Excerpt:
=== Begin Enclosure ===

Folklorist Emily Hilliard’s Work on American Rural Postal Workers Featured on Jacobin Magazine

Emily Hilliard is a folklorist, writer, and media producer based at Berea College in Berea, Kentucky. Hilliard worked previously as the Program Director for Folk and Traditional Arts at Mid Atlantic Arts and from 2015–2021, she served as the West Virginia State Folklorist and Founding Director of the West Virginia Folklife Program at the West Virginia Humanities Council. She holds an M.A. in folklore from the University of North Carolina, and a B.A. in English and French from the University of Michigan. Her book, Making Our Future: Visionary Folklore and Everyday Culture in Appalachia, was published by the University of North Carolina Press in November 2022, and was named a finalist for the 2022 nonfiction Weatherford Award for books “best illuminating the challenges, personalities, and unique qualities of the Appalachian South.”

=== End Enclosure ===

How to complete this task:
Continue the profile of folklorist Emily Hilliard from its final sentence.

Dataset excerpts:
=== Begin Enclosure ===

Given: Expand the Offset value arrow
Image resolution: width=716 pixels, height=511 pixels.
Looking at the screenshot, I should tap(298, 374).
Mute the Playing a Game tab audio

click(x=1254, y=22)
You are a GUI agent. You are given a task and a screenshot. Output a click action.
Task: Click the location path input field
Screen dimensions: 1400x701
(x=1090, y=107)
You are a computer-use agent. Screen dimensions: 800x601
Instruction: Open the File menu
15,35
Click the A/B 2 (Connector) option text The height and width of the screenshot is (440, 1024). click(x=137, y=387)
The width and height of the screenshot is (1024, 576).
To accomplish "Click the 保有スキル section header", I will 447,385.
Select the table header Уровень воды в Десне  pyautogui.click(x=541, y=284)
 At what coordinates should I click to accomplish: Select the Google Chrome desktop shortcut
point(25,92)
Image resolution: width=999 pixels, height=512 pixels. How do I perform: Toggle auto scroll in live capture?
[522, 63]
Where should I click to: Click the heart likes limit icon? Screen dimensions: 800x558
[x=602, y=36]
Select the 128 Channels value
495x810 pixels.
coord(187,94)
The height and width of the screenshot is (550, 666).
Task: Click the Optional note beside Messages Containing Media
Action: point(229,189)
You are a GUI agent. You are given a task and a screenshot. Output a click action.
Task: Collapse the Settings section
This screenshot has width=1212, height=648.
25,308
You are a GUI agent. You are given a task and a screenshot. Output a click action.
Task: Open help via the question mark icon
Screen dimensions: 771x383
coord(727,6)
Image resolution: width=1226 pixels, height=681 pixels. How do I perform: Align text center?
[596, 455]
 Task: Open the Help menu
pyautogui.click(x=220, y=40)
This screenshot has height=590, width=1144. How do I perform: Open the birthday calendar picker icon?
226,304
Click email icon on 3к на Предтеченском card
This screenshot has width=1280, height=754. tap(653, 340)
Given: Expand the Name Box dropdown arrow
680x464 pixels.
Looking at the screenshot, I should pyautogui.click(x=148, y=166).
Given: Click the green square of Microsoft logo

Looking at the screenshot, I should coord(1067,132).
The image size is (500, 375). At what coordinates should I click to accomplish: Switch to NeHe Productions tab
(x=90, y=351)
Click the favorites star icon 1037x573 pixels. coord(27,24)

=== End Enclosure ===

Result below:
In 2021, Hilliard received an Archie Green Fellowship to document U.S. mail carriers in Central Appalachia as part of the American Folklife Center’s Occupational Folklife Project. Over the course of a year, she conducted in-depth interviews with 24 contemporary and recently-retired rural mail carriers and clerks (formerly known as postmasters) in the upper mountain South (VA, WV, KY, OH). Interviewees discuss their work-related activities and responsibilities; the function they serve as lifelines in their community; and how their place of work— rural post offices—are invaluable community hubs in remote rural areas.
With insights gained from this project, Hilliard published an article on the Jacobin magazine recently, arguing that “[r]ural postal workers don’t just deliver mail. They put out fires, help elderly people who’ve fallen, and ensure veterans receive medication during storms. Trump’s proposed USPS privatization threatens these care networks in areas already lacking services.”